### [DIRECTIONS FOR THIS TASK]
Go through the entries below and return every line that contains "agent".
%%
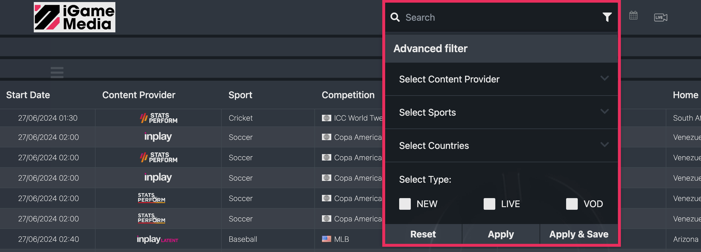Open the hamburger menu icon
The image size is (701, 252).
click(x=57, y=72)
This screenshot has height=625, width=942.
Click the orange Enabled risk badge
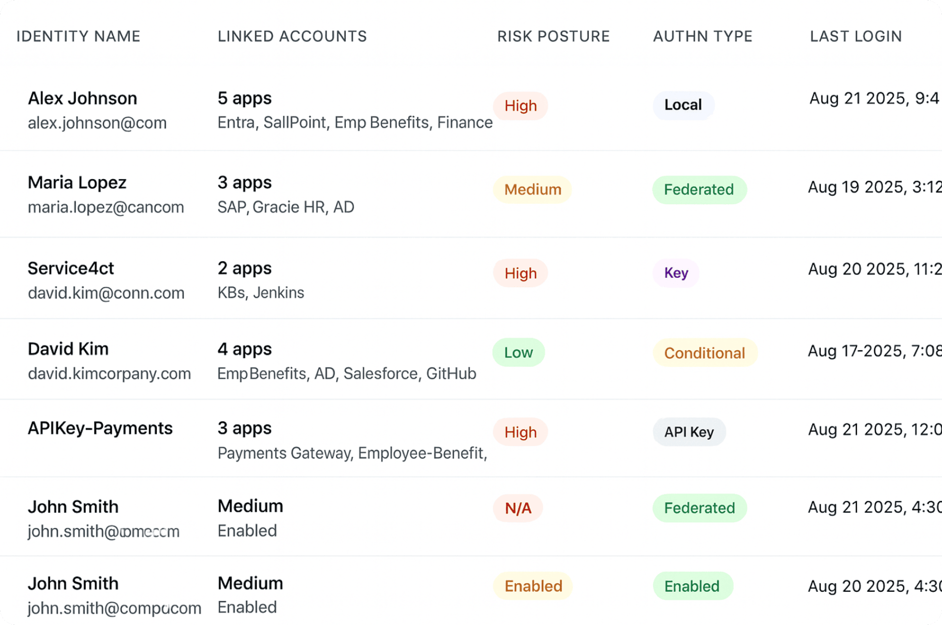[x=533, y=586]
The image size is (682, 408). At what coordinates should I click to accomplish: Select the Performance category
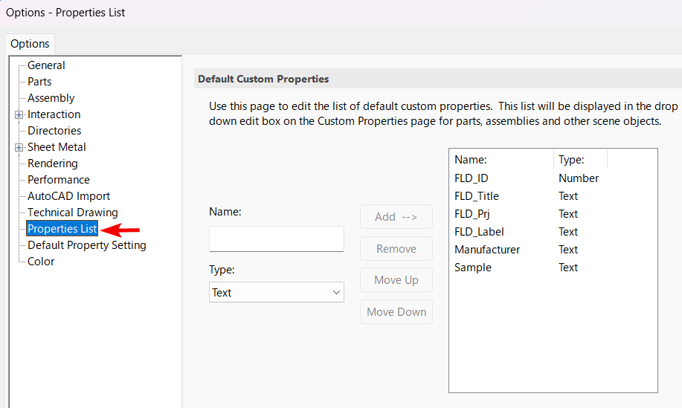pos(58,180)
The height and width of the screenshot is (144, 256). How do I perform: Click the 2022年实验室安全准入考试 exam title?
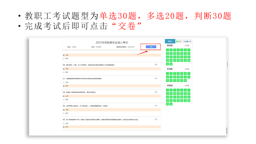point(111,43)
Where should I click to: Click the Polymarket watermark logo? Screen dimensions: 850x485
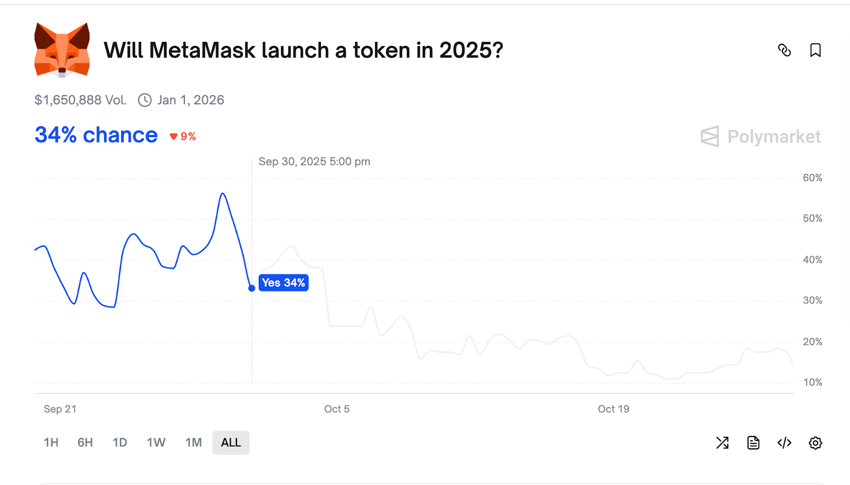761,137
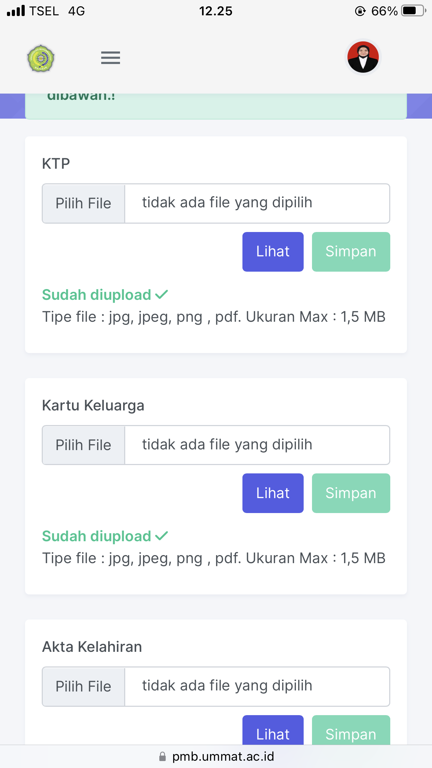Tap the KTP file name field
Viewport: 432px width, 768px height.
257,203
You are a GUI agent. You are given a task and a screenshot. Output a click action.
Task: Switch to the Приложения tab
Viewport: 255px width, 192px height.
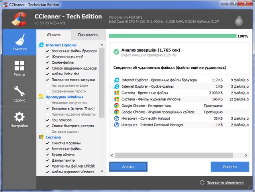[88, 35]
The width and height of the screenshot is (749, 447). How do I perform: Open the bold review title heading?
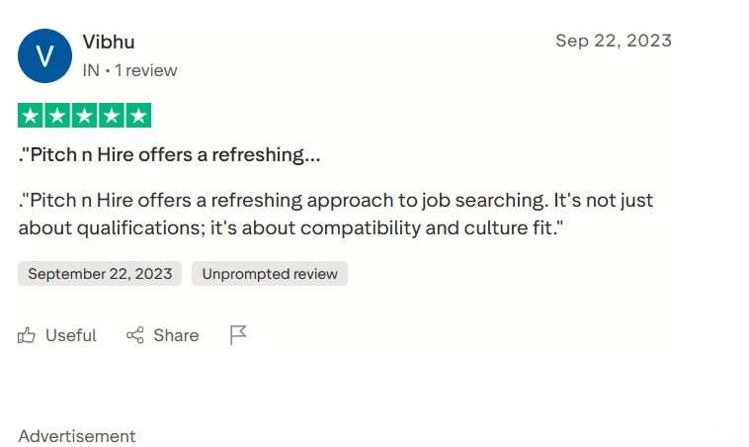pyautogui.click(x=169, y=155)
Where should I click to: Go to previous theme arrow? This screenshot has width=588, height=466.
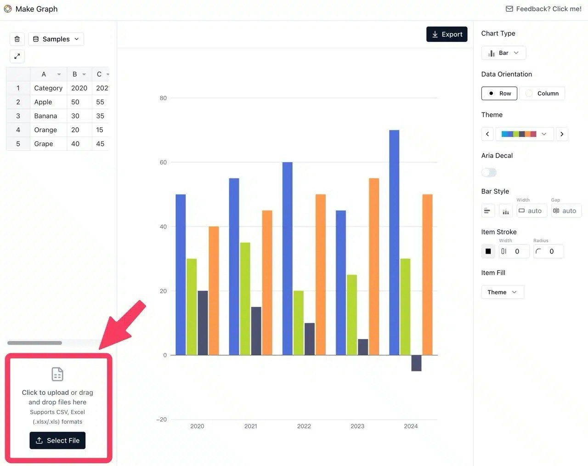[x=487, y=134]
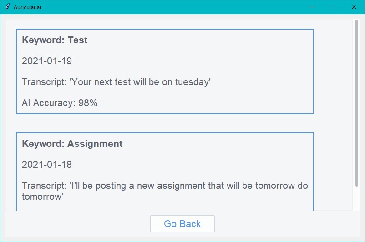Click blank area right of the Test card
The height and width of the screenshot is (242, 365).
[333, 71]
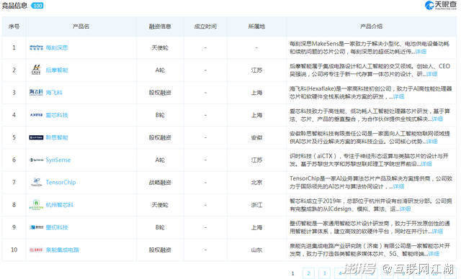Open the SynSense product link
Viewport: 461px width, 279px height.
[58, 160]
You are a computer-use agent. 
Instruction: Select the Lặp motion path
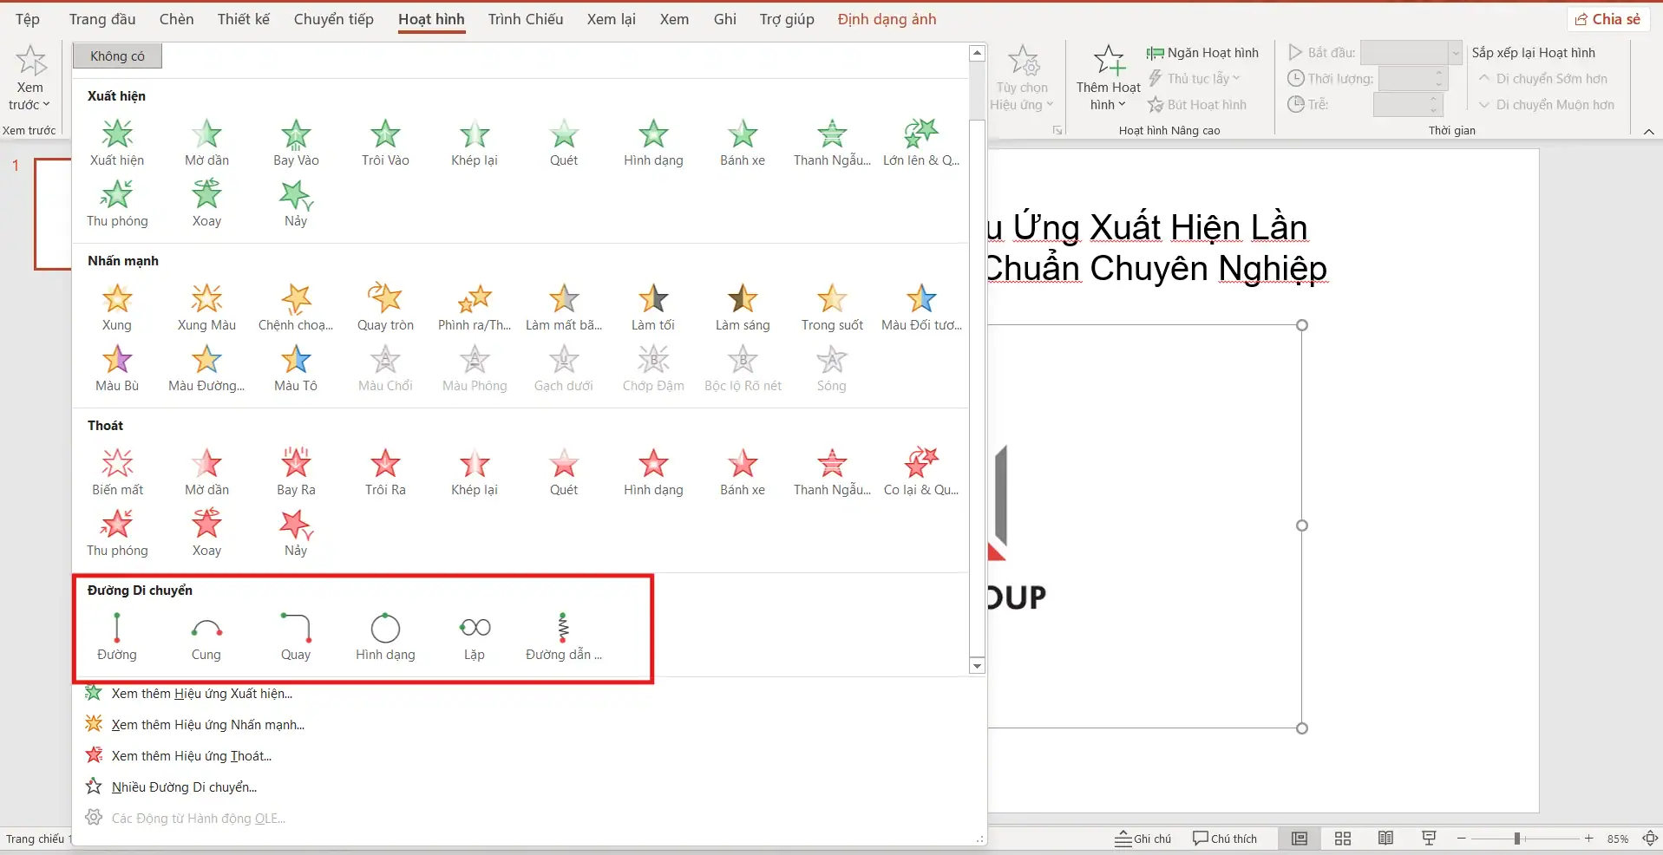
%%
### [TASK RESPONSE]
You are a GUI agent. You are given a task and a screenshot. Output a click action.
You are a computer-use agent. 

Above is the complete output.